— Да? А когда? И как его звали, милый? Если он похож на тебя, я бы его запомнила, — раздался смеющийся голос. Смуглокожая, медноволосая, стремительная как птица танцовщица возникла рядом с кадетами как будто из пустоты. От неё сладко пахло гвоздикой, мускусом и свежим, здоровым потом. Серебристые юбки танцевали при каждом шаге, на руках позвякивали браслеты, на изумительной шее висел, колыхаясь на невесомой цепочке, тоненький лунный серп.

— Правда, похож? — парень зарделся до ушей, расплывшись в улыбке. — Я классный?

— Ты — белый и сын белого, — ладонь красавицы потянулась к щеке нахала и ущипнула её отнюдь не ласково. — Ваша кровь не умеет любить, ей нечем потешить и согреть женщину. Если бы твой брат был таким же наглым, лживым щенком как ты, я запомнила бы его — чтобы никогда больше не видеть и не брать у него денег. На, возьми!

Роза словно из воздуха добыла монетку в один кредо и подбросила в воздух.

— Купишь себе мороженое… чтобы набраться сил.

Пока парни глотали слова и слюни, выбирая ответ, с резким свистом опустился аэрокар. Из него торопливо вышел… господин директор Академии, переодетый в штатское. По счастью взгляд его был устремлён на Розу, точнее на тёмные соски девушки, дерзко приподнявшие ткань тонкой блузы. Танцовщица щёлкнула пальцами и исчезла за стеклянными дверями, директор неуклюже переступая поспешил следом. Сладкий запах цветка смешался с химической вонью одеколона и перестал быть.

— Эта — с ним? — ахнули хором приятели.

— Нет, — хрипло выдохнул Алекс. — Вы видели — он смотрел на неё, она нет. Она его не взяла, а за деньги таких не купишь. Она же хапа-хаоле.

— Стерва она, — огрызнулся прыщавый. — Но красивая… интересно, с кем она ляжет?

— Со мной, — сказал Алекс. — Когда я подниму корабль и посажу его.

Кадеты загоготали было, но смолкли, глядя, как изменилось лицо приятеля, как сжались тяжёлые кулаки — словно перед ненавистной центрифугой или экзаменом. Он всегда добивался цели — как истинный белый.

Через неделю Алексу исполнилось шестнадцать. У «мамы» больше не было нужды его опекать. Устроив маленький праздник в особняке, она исчезла наутро — в космопорт и дальше на Землю — забрав свои вещи и деньги, оставив все фотографии и дарственную на дом. Ночью же… он не узнал имени той служанки (служанки ли), что согрела ему постель, и настрого запретил слугам впредь присылать к нему в спальню женщин. Ему было хорошо — лучше, чем можно себе позволить. К тому же женщина вела общий танец — увлекала, поддерживала, задавала неспешный ритм. А он знал, был уверен всем телом — направляет мужчина.
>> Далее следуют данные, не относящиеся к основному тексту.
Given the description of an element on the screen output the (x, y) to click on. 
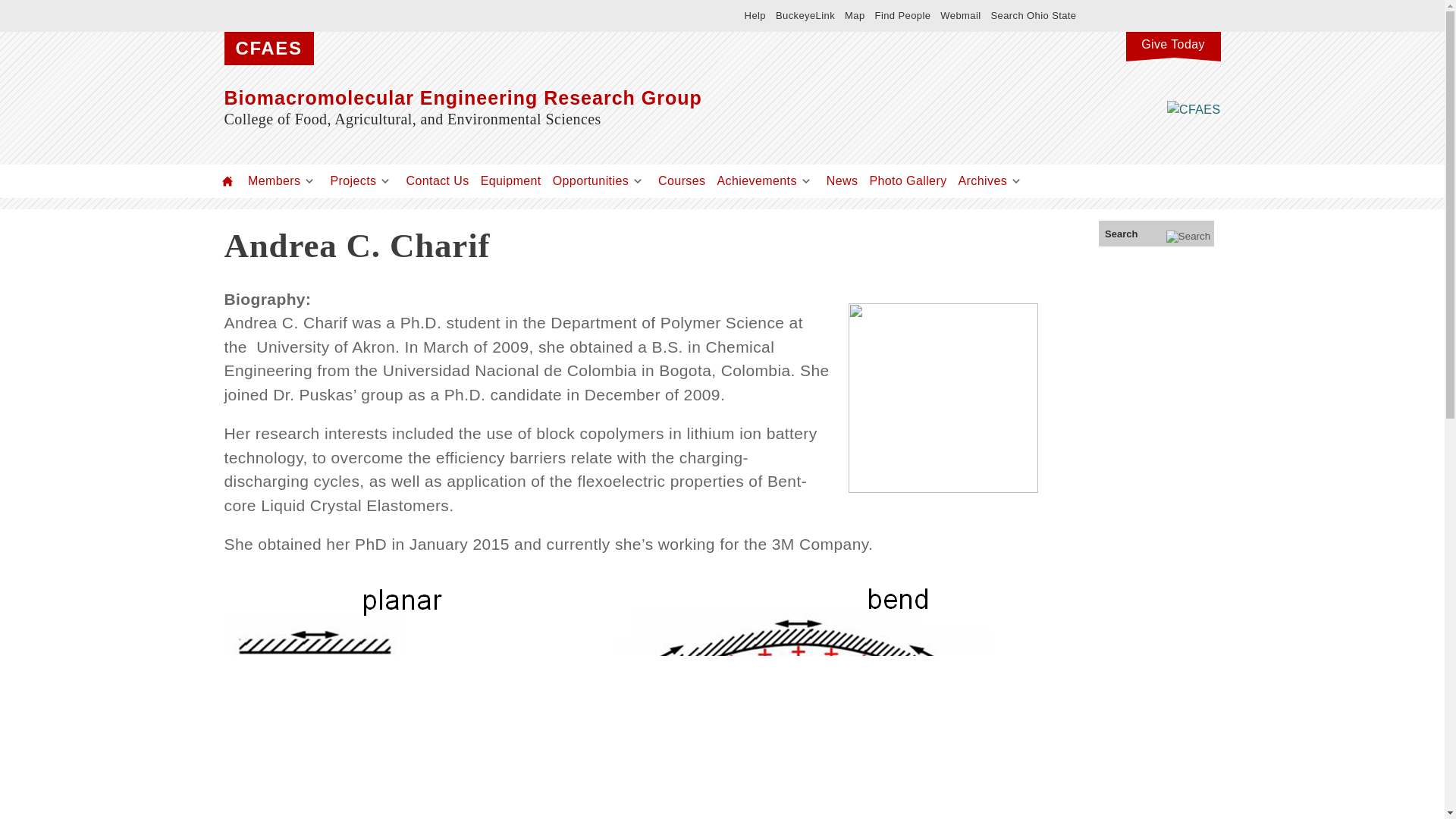
Projects (352, 180)
Contact Us (437, 180)
Biomacromolecular Engineering Research Group (572, 97)
Find People (903, 15)
Equipment (510, 180)
The Ohio State University (399, 15)
Opportunities (590, 180)
Map (854, 15)
Home (572, 97)
Search (1155, 233)
Search Ohio State (1032, 15)
CFAES (269, 48)
Enter the terms you wish to search for. (1155, 233)
Home (226, 180)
В выпускном классе им выдали белую форму и шикарные фуражки — пока без околыша. Начались орбитальные тренировки. Старый, почти преодолённый недуг навалился на него с новой силой — Алекса тошнило, мутило, болела голова, подкатывал панический ужас. Но он сжимал кулаки и часами вертелся на центрифуге. А потом занимался йогой, уговаривал тело покориться, принять и сделать. Ещё рывок, ещё тысяча миль, ещё старт — и он полетит. Последним экзаменом должен был стать рейс до Легаты — четвёртой планеты системы. Каждый кадет вёл корабль — свой участок пути.
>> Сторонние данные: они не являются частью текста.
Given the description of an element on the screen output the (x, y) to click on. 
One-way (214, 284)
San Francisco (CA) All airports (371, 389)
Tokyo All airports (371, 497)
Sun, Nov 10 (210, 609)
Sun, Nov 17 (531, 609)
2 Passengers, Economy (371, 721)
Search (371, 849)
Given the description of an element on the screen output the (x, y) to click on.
Раз в неделю — как совершеннолетний — он заходил в «Джанг», а когда не оставалось сил, посылал деньги — сто кредо за танец и сто за букет лучших, пышных и благородных оранжерейных роз, какие можно найти на Тау. Алекс не знал, что Роза любила живой жасмин в покрытых закатной росой садах и простые полевые цветы — друзья твердили, что важна роскошь, цена подарка… Танцовщица уже улыбалась ему, как знакомому, видя за столиком — может чуть-чуть теплее, чем остальным — или кадету хотелось так думать.
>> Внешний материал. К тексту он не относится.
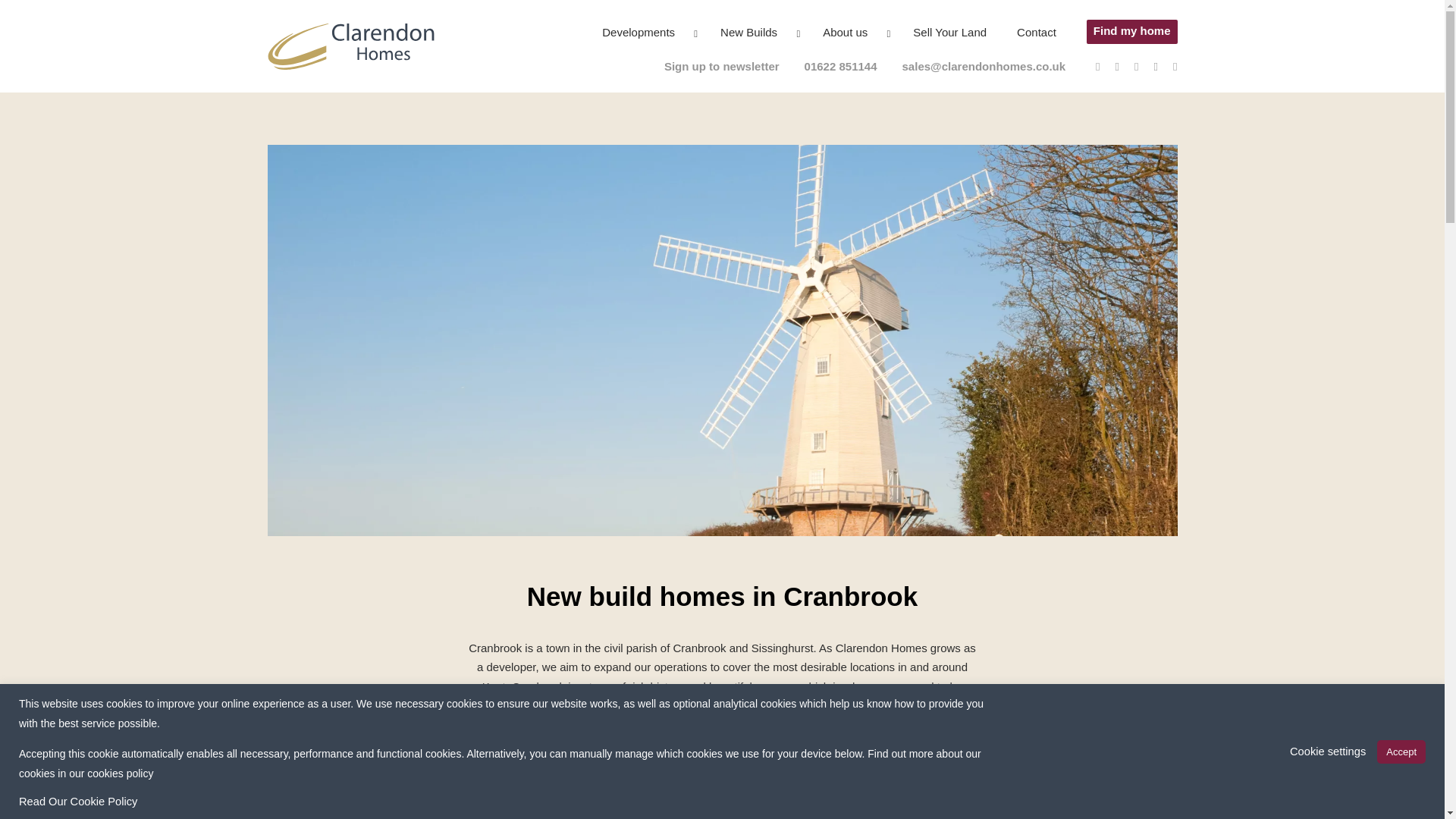
Developments (638, 31)
Sign up to newsletter (720, 65)
New Builds (748, 31)
Sign up to newsletter (720, 65)
Find my home (1131, 31)
Sell Your Land (949, 31)
01622 851144 (841, 65)
About us (844, 31)
Contact (1036, 31)
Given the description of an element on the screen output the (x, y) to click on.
Перед вылетом он тайно посоветовался с врачами, разработал по графику схему приёма стимуляторов, транков, адаптогенов. Старый медик назвал его идиотом — с такой расшатанной вестибуляркой, с такой аллергией на космос вообще нельзя летать. Алекс прищурился — он белый человек, будущий капитан корабля. Для него не существует слова «нельзя». Он должен — и точка. Должен выполнить волю отца. Наставники не заметили ни странного груза, ни свинцовой бледности выпускника. Он поднялся на борт так же легко, как и другие кадеты, так же пристально смотрел на огромные звёзды в иллюминаторах, так же молниеносно бегал пальцами по пульту управления, так же смешно болтал ногами в первый час невесомости. И никому не рассказывал, как все сорок ночей просыпался от давящего кошмара — будто стены каюты медленно, неудержимо смыкаются, собираясь его раздавить. Не помогали ни лекарства, ни упражнения — только успокоительное мерное урчание рыже-белого корабельного кота. Случалось, кадет до рассвета сидел на койке, медленно гладя пушистую тёплую спинку, почёсывая нежную шейку всеобщему любимцу. И плевал на насмешки сокурсников.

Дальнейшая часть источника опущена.